Scott Becker's Blog

Tech startup experiences and lessons learned

Archive for the ‘Development’ Category

Engineer Tip #1: Software Architecture Links

leave a comment »

Ever wonder how giant web systems work?  Wonder no more! (see links below)


Written by scottb

December 16, 2010 at 8:11 pm

Posted in Development

Startup Tip #3: Testing. Just Do it™

with one comment

Why Test?

ugghh! Testing… so lame.  Do we really have to do this?!

But you know what sucks more than testing:

  • Losing customers & partners after a massive outage
  • Having to figure out what brought your system down at peak while clients and partners are yelling at you (aka debugging).
  • Finding out too late that your last release has a huge memory leak and spending days constantly restarting downed servers.

I have learned the hard way how important testing is.  Lets just say… that I didn’t test a production push in my early days and… brought down a whole site for a few million people for an hour.  Oops, there goes that partner. 😦

If customers can be affected by the code, it needs to be tested thoroughly.

How to Test

Here are all the tests that are worth your time in the long run (in chronological order within a dev cycle).

  • unit tests:
    • Answers: Does this function work?
    • Besides catching bugs, unit testing is for your fellow developers to understand your code.
    • It’s also a quick memory aid if you have to come back to your own code in 2 months.
    • Aim for at least 70% code coverage.
  • integration tests:
    • Answers: Does the business logic of this feature work?
    • Here use cases from product specs are converted into automated tests.  These tests should exercise code from as many components as would be realistic on a production system (e.g.
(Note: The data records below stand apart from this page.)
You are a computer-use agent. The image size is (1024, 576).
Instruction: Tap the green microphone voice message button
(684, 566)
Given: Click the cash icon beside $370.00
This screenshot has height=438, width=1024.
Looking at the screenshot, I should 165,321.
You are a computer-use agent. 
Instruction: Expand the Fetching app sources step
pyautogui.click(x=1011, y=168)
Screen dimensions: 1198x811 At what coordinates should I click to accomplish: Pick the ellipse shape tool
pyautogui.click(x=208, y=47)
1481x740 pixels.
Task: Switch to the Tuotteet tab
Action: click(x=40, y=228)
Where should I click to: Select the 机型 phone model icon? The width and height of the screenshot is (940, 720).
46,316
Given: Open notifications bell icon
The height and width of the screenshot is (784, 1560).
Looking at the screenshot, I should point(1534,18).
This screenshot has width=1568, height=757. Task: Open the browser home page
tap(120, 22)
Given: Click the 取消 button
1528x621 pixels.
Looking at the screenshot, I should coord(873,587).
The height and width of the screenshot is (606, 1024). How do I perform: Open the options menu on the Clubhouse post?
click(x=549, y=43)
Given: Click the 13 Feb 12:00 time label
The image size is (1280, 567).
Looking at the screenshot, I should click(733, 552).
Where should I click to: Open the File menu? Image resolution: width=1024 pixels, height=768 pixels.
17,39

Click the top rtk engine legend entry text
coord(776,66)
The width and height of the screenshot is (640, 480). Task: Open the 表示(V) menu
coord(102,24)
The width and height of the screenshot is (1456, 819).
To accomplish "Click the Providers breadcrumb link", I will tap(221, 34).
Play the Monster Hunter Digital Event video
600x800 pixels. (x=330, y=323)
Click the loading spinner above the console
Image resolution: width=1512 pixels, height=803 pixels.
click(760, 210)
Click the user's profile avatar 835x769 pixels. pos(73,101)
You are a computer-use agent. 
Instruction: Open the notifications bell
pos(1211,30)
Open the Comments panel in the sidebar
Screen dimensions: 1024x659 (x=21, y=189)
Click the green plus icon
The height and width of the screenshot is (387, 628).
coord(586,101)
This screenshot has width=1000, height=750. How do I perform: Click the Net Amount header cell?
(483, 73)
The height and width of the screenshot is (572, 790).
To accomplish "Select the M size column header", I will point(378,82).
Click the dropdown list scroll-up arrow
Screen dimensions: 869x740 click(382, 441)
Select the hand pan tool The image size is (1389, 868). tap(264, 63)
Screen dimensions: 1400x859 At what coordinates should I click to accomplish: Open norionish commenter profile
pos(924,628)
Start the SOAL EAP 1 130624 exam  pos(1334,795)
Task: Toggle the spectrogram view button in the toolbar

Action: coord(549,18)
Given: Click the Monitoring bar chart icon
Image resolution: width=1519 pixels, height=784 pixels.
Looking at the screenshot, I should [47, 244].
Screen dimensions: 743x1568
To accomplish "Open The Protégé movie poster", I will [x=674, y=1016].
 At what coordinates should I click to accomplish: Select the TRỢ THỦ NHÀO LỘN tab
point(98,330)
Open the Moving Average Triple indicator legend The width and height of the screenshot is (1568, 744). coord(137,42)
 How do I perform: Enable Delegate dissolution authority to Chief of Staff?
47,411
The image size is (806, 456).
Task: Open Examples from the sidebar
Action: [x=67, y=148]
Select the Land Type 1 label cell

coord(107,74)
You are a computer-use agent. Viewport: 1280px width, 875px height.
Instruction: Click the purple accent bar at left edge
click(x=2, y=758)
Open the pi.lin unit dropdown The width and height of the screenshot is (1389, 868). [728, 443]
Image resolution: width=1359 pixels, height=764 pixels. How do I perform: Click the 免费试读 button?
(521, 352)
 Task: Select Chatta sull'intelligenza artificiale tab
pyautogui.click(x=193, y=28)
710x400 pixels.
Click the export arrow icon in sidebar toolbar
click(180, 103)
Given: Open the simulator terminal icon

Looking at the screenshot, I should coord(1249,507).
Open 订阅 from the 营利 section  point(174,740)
UI logic, backend logic, and database logic).
    • Sample bug that would be caught:  “The UI team called a field ‘foo’ but the backend assumed it would be ‘Foo'”
    • Integration tests should be clear enough for the product manager to read through.
    • To run quickly and with minimal setup, integration tests should be ran in a single process.  e.g. use sql lite through mocking instead of connecting over tcp to a real database.  (see mock objects and dependency injection)
  • smoke tests:
    • Answers: Does the server boot?  Does a basic request go through without throwing an error?
    • This test (often manual) is a quick sanity check before handing a feature off to a dedicated QA team.  Trust me, you will piss off your QA team if you say you are done and the server won’t even start.
  • code reviews:
    • Answers: Was proper testing done? Were coding standards followed? Where should the QA team be most concerned, especially around performance?
    • Code review can become a heated topic (see points #8/#9 from this pdf).  As lame as it sounds, I believe its critical to maintain a positive culture that more bugs found in code review generally means that a developer’s task was more complex.
    • Suggested Tool:  Review Board
  • ui / backend manual testing:
    • Answers:  Does the feature work?
    • Here you run through  use cases by hand on a clone of the production system (aka a staging stack):  using the UI and making requests.  Do you get the correct results?
    • These are essentially a repeat of integration tests.
    • UI testing automation:  If you are confident that parts of your UI layout won’t be changing soon, go ahead and build automated tests for them with selenium.
  • system testing and load testing
    • Answers:  Does the new feature work after a long period of load?  Do we have a memory leak?
    • Here you set up a staging stack and try to simulate the real world as much as possible using the feature.  The goal is to leave the feature running smoothly for a few hours.
    • Replay production traffic or a set of traffic designed to test specific features.
    • I recommend having a big script that populates your database with an object to be affected by each core feature.  For example, at Invite, our test script would generate campaigns that should only serve to US traffic and campaigns that had specific dollar budgets.  After you run traffic, run through a saved check list of what the system should look like if old and new features are working properly.   At Invite, this meant that campaigns didn’t go over budget and served to the correct geographies.
    • Watch out for rapid rates of memory growth (aka memory leaks)
    • Don’t forget to review error logs post testing.
    • Suggested Tools:  apache benchhttperf, something custom to log and replay traffic (twisted makes building this easy)
  • fuzz tests (aka negative tests):
    • Answers: Do lots of malformed requests bring down the system? (Hint: they shouldn’t)
    • Verify that malformed requests are logged gracefully and don’t bring down the system.  For low latency systems, you likely don’t want every error to be written to disk as this causes lots of lost cpu time to IO operations.
  • performance test:
    • Answers:  Has performance degraded too much in this release? (Will serving costs get too high?)
    • Replay a repeatable set of traffic.   It can be custom or a replay of production traffic.  The important part is that its the same set of requests used in each release for comparison purposes.
    • Suggested Tools:  apache bench, httperf

Continuous Integration (CI):

  • The sooner you catch bugs in the development process, the easier they are to debug and fix.  e.g. you know immediately which commit is the culprit of a breakage.
  • Suggested Tool: Hudson

Who should be testing what?

Unit tests through code review (listed above) should be done by the development team.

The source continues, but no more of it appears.